The Last Enemy

Taylor Mugge   -  

Friday Highlight – The Last Enemy

1 Corinthians 15:26 – The last enemy to be destroyed is death.

Death is our constant enemy. It started in the garden. We were born with access to the Tree of Life, so we were made to live forever in loving communion with God, but then we fell. We disobeyed God and brought something new and horrible into God’s good creation: death. As author David Gibson describes it:

“The unfolding story of Scripture reveals that Adam and Eve’s death began that day even if it did not arrive in full that day. From the moment they vandalized the garden in their rebellion against their loving heavenly Father, introducing sin into the world, they embarked on a one-way journey to an appointment with death that began to cast its long shadow over the once-perfect creation.”[1]

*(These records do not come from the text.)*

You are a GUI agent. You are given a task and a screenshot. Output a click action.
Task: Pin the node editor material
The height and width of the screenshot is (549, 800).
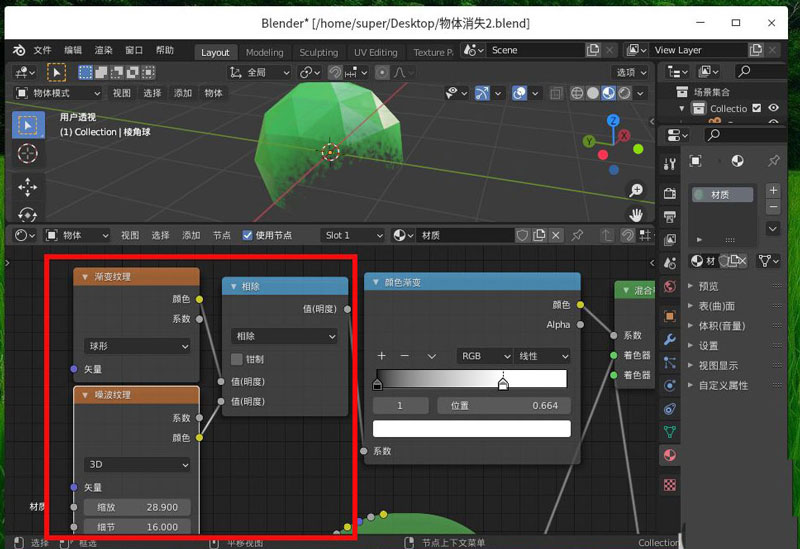(x=578, y=235)
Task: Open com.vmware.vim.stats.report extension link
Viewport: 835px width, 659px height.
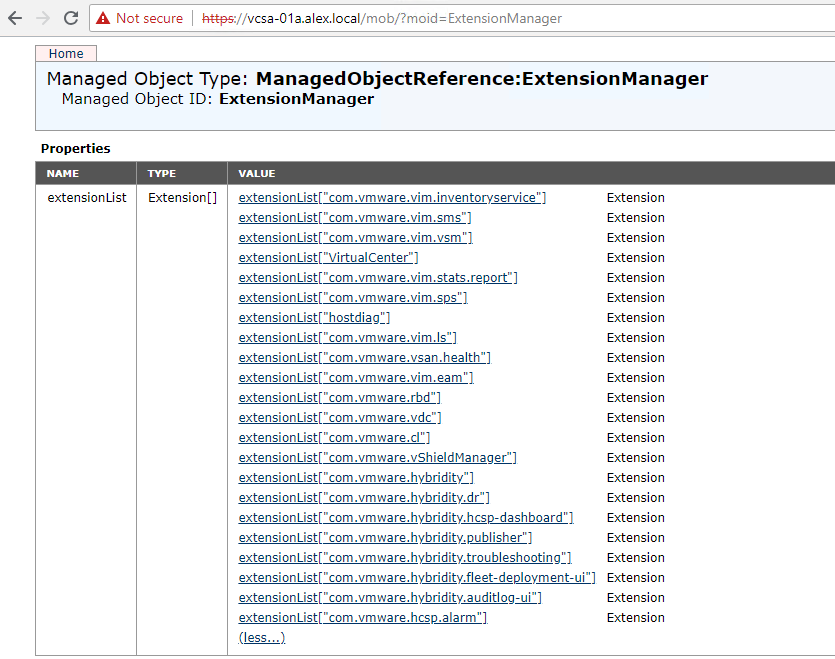Action: (378, 277)
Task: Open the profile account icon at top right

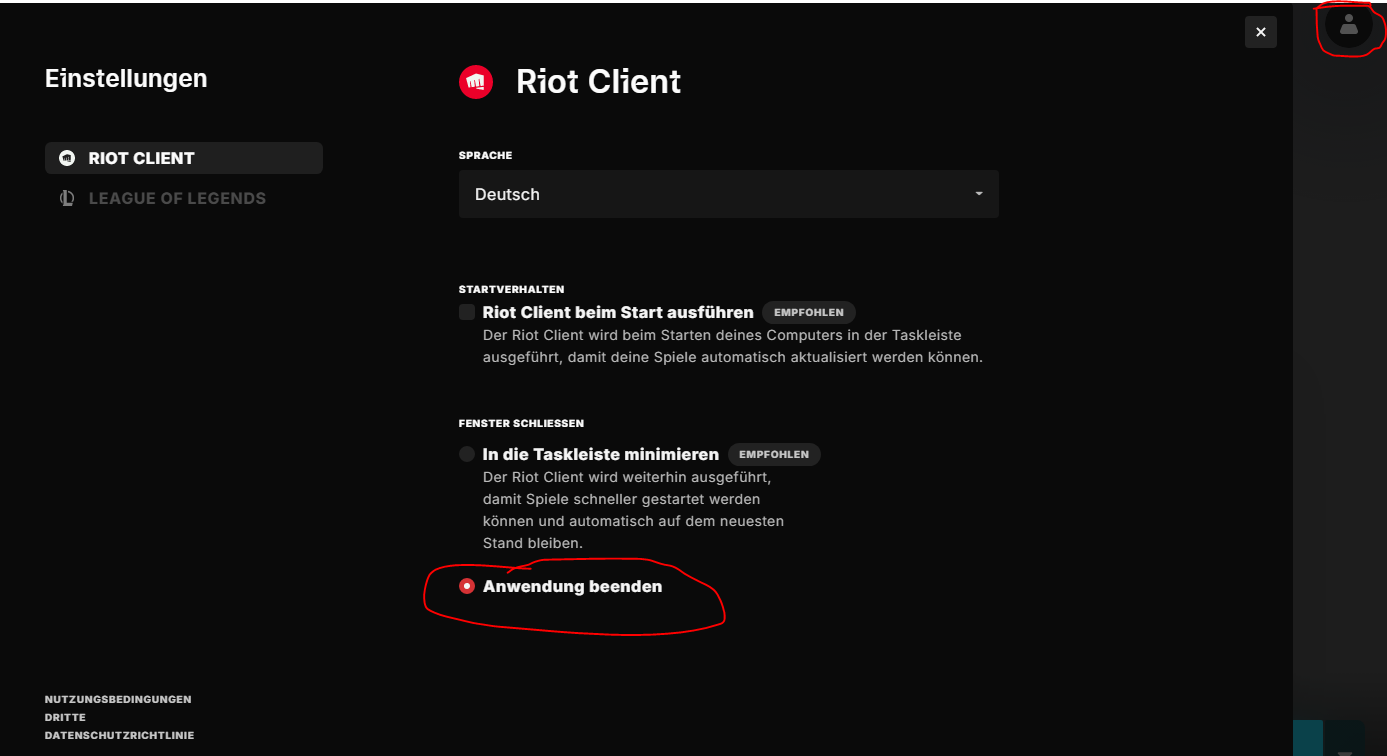Action: click(1349, 27)
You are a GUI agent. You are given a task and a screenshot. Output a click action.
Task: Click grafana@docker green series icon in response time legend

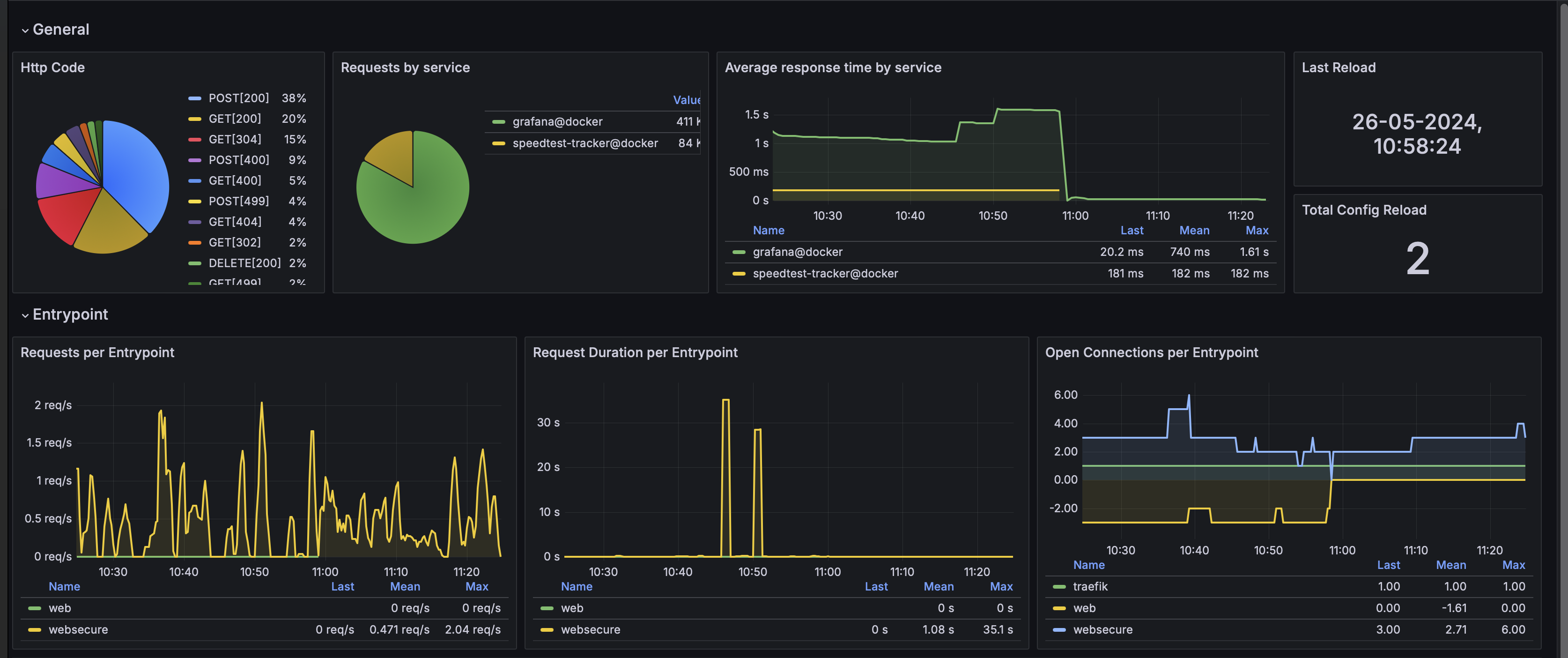739,252
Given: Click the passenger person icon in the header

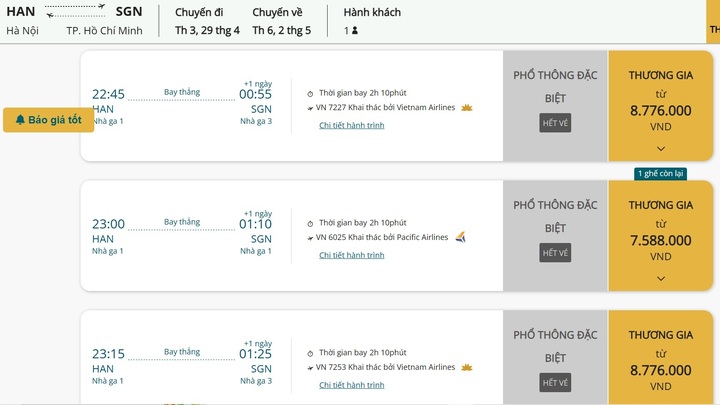Looking at the screenshot, I should point(355,31).
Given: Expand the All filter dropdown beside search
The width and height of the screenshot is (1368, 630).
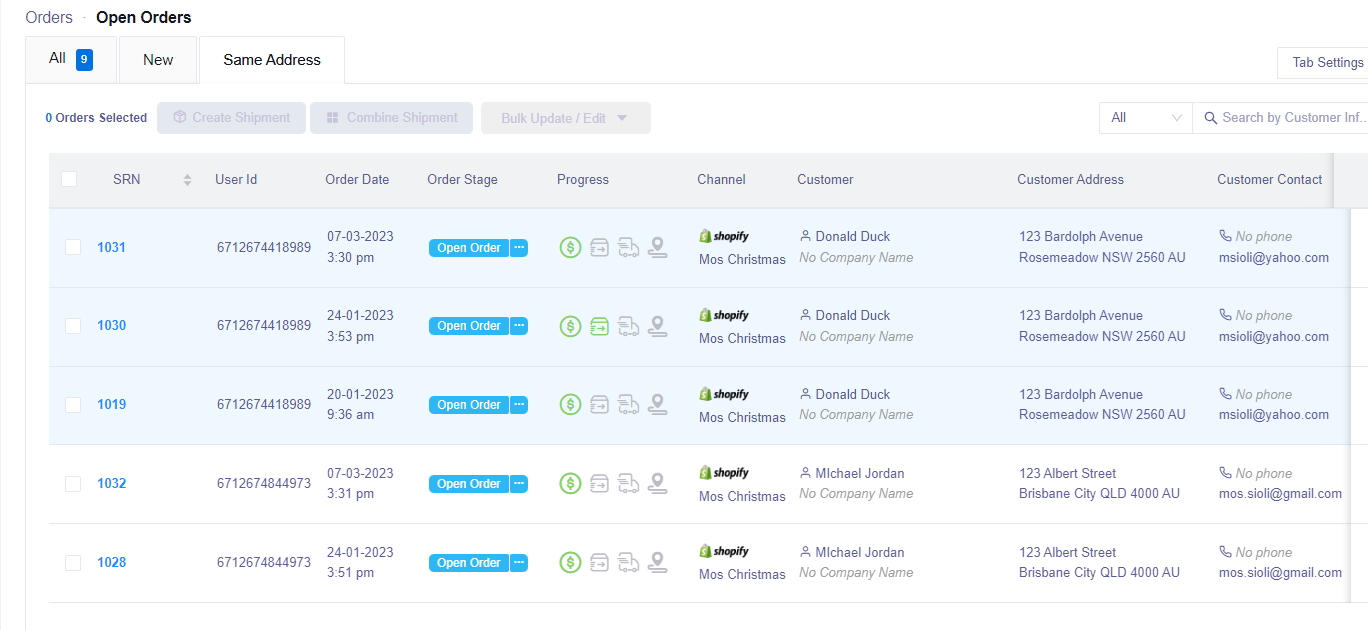Looking at the screenshot, I should pyautogui.click(x=1146, y=118).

Since then, we’re all born onto a conveyor belt with only one destination. Its ceaseless motion draws us ever closer to that appointment with death. Naturally, we hate it. We fight against it. Collectively, the American people spend billions of dollars to defy death and aging. Why? Our hearts long for eternity. We were made for it, and Ecclesiastes 3:11 says that God “has put eternity into man’s heart, yet so that he cannot find out what God has done from the beginning to the end.” We constantly crave purpose, beauty, community, and eternity. Blaise Pascal famously described our longings as a “God-shaped hole” in our hearts:

“What else does this craving, and this helplessness, proclaim but that there was once in man a true happiness, of which all that now remains is the empty print and trace? This he tries in vain to fill with everything around him, seeking in things that are not there the help he cannot find in those that are, though none can help, since this infinite abyss can be filled only with an infinite and immutable object; in other words by God himself.”[2]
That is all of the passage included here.